News You Can Use: FYI Tracks Science Policy and Funding


Rachel Kaufman, Editor

No matter whether you’re working in physics, astronomy, or a different field, if you’re interested in science policy, FYI should be at the top of your reading list.

A service of the American Institute of Physics, FYI publishes news and information on the federal government’s physical science policymaking process. Are you interested in learning about the government’s funding priorities? FYI has a whole series on federal science budgets. The EPA’s stance on climate change? FYI published a piece in December detailing EPA head Scott Pruitt’s questioning of the science behind greenhouse gas regulations. FYI also covers issues that don’t initially seem to be scientific in nature, such as proposed changes to the United States’ visa program. Such changes could affect foreign-born scientists’ ability to work or study in the country.

What you won’t find at FYI are any “alerts” or calls to action. “We take a lot of pride in being a nonpartisan voice in the community,” says Alexis Wolfe, a science policy analyst and writer for FYI. “Regardless of where you stand on the political spectrum, we want people to be informed.”
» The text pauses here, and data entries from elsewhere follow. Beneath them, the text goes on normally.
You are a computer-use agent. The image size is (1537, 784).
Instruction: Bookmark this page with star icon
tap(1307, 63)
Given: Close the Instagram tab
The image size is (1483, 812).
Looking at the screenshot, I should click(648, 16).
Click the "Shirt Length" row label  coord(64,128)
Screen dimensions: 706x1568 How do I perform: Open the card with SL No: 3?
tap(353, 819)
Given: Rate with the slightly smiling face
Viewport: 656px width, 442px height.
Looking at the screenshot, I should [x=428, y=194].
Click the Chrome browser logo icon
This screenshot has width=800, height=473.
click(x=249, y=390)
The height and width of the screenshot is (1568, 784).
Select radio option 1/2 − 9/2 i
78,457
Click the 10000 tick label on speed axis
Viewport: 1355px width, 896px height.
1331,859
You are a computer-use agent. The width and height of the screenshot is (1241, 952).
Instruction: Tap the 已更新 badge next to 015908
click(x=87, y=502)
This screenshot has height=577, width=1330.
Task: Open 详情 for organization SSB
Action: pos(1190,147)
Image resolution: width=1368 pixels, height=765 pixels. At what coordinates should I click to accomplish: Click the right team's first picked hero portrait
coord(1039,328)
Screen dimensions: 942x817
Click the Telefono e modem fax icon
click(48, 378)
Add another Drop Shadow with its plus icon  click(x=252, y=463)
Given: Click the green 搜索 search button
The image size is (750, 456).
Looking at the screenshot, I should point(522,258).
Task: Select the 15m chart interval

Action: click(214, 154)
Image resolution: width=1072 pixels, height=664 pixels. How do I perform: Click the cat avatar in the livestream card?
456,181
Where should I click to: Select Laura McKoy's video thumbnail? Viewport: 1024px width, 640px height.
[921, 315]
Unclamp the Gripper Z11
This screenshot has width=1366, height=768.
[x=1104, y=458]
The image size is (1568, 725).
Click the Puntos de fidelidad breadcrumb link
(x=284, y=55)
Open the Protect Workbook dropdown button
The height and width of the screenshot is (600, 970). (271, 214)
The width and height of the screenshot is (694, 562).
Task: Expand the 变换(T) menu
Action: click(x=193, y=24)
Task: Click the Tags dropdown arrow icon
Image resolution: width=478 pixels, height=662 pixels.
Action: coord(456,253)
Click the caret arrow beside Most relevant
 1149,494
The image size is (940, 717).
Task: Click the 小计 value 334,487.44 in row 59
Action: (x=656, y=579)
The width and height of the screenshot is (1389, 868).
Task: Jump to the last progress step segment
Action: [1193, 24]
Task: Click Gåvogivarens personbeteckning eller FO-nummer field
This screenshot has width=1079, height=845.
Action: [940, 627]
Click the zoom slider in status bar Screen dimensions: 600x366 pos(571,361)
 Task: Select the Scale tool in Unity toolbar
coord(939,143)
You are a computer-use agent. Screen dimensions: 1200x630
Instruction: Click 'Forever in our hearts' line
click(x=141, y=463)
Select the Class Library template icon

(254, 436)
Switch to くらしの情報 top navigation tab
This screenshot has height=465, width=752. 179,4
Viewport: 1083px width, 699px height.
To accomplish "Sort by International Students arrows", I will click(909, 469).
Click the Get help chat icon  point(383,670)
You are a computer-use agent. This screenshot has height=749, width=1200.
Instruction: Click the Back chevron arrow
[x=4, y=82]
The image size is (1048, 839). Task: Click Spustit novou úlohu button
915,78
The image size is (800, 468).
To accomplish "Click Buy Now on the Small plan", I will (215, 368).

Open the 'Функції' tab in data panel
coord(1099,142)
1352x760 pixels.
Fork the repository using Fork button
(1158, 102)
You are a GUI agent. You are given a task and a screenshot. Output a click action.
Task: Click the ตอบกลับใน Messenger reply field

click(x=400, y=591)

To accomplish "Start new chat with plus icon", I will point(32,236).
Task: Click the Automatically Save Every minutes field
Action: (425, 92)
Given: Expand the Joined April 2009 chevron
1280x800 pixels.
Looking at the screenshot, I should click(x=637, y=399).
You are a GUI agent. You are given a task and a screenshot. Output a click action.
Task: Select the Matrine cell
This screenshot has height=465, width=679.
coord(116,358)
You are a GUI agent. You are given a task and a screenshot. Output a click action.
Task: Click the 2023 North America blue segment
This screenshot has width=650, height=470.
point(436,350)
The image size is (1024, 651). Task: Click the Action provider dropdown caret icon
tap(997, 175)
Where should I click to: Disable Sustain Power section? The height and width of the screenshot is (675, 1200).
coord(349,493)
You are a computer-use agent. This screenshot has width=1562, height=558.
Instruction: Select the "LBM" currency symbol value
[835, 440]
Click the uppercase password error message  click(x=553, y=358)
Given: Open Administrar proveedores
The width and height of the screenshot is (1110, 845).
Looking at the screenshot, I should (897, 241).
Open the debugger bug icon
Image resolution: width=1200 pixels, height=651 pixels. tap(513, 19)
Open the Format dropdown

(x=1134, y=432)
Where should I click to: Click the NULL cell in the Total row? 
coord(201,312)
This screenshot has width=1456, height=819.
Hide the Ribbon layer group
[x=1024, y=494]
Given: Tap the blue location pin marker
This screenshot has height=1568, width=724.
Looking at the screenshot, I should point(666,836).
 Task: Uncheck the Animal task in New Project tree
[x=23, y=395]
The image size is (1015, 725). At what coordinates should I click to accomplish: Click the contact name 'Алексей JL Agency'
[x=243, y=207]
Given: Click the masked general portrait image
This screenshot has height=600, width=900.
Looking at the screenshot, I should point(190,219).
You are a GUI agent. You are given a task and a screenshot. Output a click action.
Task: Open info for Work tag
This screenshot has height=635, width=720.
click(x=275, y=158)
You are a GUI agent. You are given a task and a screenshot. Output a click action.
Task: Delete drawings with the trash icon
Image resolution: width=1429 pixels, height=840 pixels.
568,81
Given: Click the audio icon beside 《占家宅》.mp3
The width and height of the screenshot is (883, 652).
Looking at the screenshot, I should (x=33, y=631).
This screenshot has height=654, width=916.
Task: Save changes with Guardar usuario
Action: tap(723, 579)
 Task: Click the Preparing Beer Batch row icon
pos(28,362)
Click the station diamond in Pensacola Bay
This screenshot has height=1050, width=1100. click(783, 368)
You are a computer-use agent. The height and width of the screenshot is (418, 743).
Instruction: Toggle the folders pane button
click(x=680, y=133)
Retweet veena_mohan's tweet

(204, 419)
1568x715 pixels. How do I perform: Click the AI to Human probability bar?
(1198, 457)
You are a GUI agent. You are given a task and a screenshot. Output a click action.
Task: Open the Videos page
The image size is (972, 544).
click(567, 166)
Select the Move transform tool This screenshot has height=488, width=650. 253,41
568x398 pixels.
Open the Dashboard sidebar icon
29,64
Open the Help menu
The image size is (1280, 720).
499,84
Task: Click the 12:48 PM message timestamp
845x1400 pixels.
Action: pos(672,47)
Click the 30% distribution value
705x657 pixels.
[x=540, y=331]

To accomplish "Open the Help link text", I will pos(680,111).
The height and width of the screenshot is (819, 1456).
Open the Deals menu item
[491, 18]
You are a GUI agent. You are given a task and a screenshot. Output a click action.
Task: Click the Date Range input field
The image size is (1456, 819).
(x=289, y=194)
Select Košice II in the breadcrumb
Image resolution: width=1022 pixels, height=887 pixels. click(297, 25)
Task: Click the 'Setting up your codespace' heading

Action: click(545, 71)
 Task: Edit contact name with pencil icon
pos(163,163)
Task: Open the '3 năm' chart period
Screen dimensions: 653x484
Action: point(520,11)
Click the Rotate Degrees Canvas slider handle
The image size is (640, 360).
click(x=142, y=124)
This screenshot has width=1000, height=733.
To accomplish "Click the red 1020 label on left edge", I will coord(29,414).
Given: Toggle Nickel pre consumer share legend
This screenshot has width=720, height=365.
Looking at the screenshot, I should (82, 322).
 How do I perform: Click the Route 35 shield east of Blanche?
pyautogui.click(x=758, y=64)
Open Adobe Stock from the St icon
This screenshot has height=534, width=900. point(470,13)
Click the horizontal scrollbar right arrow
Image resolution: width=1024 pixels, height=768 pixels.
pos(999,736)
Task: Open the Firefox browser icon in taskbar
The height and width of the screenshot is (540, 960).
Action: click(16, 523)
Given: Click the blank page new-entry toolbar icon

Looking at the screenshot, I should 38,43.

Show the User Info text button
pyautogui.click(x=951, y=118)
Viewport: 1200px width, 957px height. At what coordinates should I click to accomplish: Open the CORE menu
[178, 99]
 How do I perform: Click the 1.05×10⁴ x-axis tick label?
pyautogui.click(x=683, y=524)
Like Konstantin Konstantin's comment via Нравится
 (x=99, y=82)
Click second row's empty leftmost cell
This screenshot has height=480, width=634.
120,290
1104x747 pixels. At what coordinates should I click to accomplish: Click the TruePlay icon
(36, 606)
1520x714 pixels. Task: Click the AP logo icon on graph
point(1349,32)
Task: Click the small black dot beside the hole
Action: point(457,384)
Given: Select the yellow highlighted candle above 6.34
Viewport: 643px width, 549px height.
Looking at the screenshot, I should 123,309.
The publication is nearing its 30th birthday, having started in 1989 as a mailed newsletter. Now it’s entirely online, as a weekly newsletter, a monthly digest, and 3–4 weekly deep dives, looking at specific and timely topics. A recent deep dive covered the rise of China’s STEM workforce and National Science Board findings showing how the US is at risk of losing its global R&D leadership.

These pieces are, as advertised, deep. “We do our homework and our legwork when we do these analyses,” Wolfe says. Last year, FYI analyst Will Thomas published a story looking into the legislative record of NASA administrator nominee Jim Bridenstine, a sitting congressman in Oklahoma. Thomas found that Bridenstine had introduced a bill that would have rewritten NASA’s main objectives to prioritize space exploration and exploitation while putting scientific research in the background. That report, Wolfe says, was picked up by mainstream publications and this specific bill came up at Bridenstine’s confirmation hearing. (Bridenstine has yet to be confirmed by the full Senate.)

In addition to its news reports, the site also tracks the federal science budget, pertinent legislation going through Congress, and leadership appointments at federal science agencies.

FYI’s readers include scientists within and outside of government, policymakers, and graduate students, though anyone who considers themselves a “science advocate” could be an FYI reader. “It’s so critical for tenured professors to understand the political situation,” Wolfe says. But, “Anything that happens in DC ultimately affects the rest of the country. We do the analysis and legwork for people to understand what’s happening and how it will affect their everyday lives.”